Abstract Background High glucose-associated endothelial cell injury plays an important role in the pathogenesis of diabetic vascular complications. This study was undertaken to explore the role of miR-155 in high glucose-induced endothelial dysfunction and the underlying molecular mechanisms. Methods Human umbilical vein endothelial cells (HUVECs) were divided into four groups: control group (5.5 mmol/L glucose), HG group (33.3 mmol/L glucose), HG + miR-155 inhibitor and HG + inhibitor-control group. Gene and protein expression levels were determined by Real-time PCR and Western blot, respectively. Cell viability was measured by MTT assay. Cell apoptosis and production of ROS were determined by flow cytometric analyses. The target relationship of miR-155 and gene mRNA were assessed by Dual-Luciferase reporter assay. Results High glucose treatment upregulated the expression of miR-155 significantly. MiR-155 inhibition promoted cell viability and reduced apoptosis, prevented the overexpression of cleaved-Caspase-3, cleaved-Caspase-9 and Bax, promoted the expression of Bcl-2, downregulated the overexpression of intercellular adhesion molecule-1 (ICAM-1) and vascular cell adhesion molecule-1 (VCAM-1), suppressed reactive oxygen species (ROS) production, inhibited the NF-κB signaling, activated nuclear factor erythroid 2-related factor 2 (Nrf2)/heme oxygenase-1 (HO-1) signaling, promoted the endothelial NOS (eNOS)/NO expression in the high glucose-treated HUVECs.
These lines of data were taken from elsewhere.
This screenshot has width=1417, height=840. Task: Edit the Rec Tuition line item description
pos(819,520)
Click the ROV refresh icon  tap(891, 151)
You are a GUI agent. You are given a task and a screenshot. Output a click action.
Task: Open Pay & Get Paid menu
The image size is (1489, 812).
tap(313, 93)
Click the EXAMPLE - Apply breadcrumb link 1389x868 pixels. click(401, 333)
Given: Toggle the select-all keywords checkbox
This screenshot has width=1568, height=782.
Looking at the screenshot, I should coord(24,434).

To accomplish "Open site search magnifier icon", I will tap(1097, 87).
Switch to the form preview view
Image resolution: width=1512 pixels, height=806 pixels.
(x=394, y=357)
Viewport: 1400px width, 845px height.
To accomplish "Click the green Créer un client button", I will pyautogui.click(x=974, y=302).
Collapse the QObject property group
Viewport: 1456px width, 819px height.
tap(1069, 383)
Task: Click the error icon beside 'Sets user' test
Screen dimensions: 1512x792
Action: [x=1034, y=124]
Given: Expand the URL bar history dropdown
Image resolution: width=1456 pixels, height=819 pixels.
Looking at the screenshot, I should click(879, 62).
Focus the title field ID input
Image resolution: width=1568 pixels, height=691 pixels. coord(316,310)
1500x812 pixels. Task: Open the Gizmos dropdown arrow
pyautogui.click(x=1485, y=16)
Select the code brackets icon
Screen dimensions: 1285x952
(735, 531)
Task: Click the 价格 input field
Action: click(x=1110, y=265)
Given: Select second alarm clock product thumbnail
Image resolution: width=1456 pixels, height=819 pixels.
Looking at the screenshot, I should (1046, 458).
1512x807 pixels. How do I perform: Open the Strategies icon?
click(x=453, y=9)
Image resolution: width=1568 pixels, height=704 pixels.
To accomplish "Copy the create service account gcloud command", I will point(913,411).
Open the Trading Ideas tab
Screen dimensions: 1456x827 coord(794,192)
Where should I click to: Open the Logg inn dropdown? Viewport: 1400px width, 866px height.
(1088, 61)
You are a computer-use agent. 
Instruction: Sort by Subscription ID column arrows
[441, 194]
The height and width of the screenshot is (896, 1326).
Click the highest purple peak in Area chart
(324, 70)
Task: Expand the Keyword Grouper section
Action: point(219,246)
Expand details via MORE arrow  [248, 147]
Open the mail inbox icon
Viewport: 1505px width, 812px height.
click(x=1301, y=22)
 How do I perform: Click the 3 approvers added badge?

We subsequently demonstrated that miR-155 targeted the 3′-untranslated region (UTR) of eNOS, but neither Nrf2 nor HO-1. Conclusions Taken together, the data suggest that downregulation of miR-155 ameliorates high glucose-associated injury in HUVECs, and it may related with the inhibition of ROS/NF-κB signaling and the upregulation of HO-1 and NO.